If you offer benefits, like insurance or 401(k), you must also withhold funds to pay for them. This requires a lot of tracking and calculating to ensure you are paying the correct amounts to your employees and tax agencies. Your payroll expenses are usually higher when it comes to employees vs contractors, because you have to pay a percentage of the money your employees earn out of your own funds as employer payroll taxes.
Frequently Asked Questions (FAQs) About Payroll
In this section, you will find answers to the most frequently asked questions about payroll.
How do you define payroll?
Payroll includes the workers you pay, both contractors and employees, and how much you pay them. In addition, payroll taxes (income taxes and FICA taxes), benefits like insurance and 401(k), and paid-time-off (sick and vacation time), can be huge components of managing payroll.
How do you calculate payroll?
To fully calculate payroll, you should multiply an employee’s hourly rate by hours worked or use salary per pay period to find gross pay. Then, deduct taxes, benefit contributions, garnishments, and any other deductions. Taxes are a percentage of employee earnings, and deductions for benefits are usually a flat premium. Employers pay taxes on employee pay as well.
Who is exempt from overtime pay?
Workers who earn at least $455 a week in salary are exempt from overtime if they perform office (non-manual) work. Typically, their work will fall under the Department of Labor’s (DOL) executive, administrative, or professional exemption categories. Other jobs that are exempt from overtime are news editors, live-in domestic service workers, taxi drivers, and railroad employees.

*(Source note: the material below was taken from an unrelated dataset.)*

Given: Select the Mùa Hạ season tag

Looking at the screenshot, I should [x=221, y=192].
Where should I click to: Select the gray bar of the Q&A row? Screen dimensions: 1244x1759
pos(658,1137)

How often do I have to pay my employees?
Payday frequency is generally regulated by the states in which businesses operate. Federal law mentions establishing a consistent schedule but doesn’t have strict guidelines to govern how often you have to pay. If you’re in Arkansas, you have to pay at least semimonthly, and if you’re in California, it depends on the job—some require weekly payroll payments while others require a minimum of biweekly. Check the DOL’s website for more detail about your state.
What are employers required to withhold from employee paychecks?

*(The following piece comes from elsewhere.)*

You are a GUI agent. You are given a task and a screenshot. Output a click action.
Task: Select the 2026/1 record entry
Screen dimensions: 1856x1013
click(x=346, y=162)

Employers are required to withhold money for Social Security and Medicare taxes, federal and state income taxes, and court-ordered payments, like garnishments and child support. Deductions for insurance, charity, and retirement plan contributions are voluntary.
Payroll can be a complex topic, depending on what rules and regulations apply to your business, but it’s essentially the process of paying your workers. Payroll also affects other areas of a business, from human resource management and labor laws to payroll accounting and taxes. The more employees you have, the more oversight you’re subjected to so you may want to consider a payroll provider when you reach a certain amount of employees.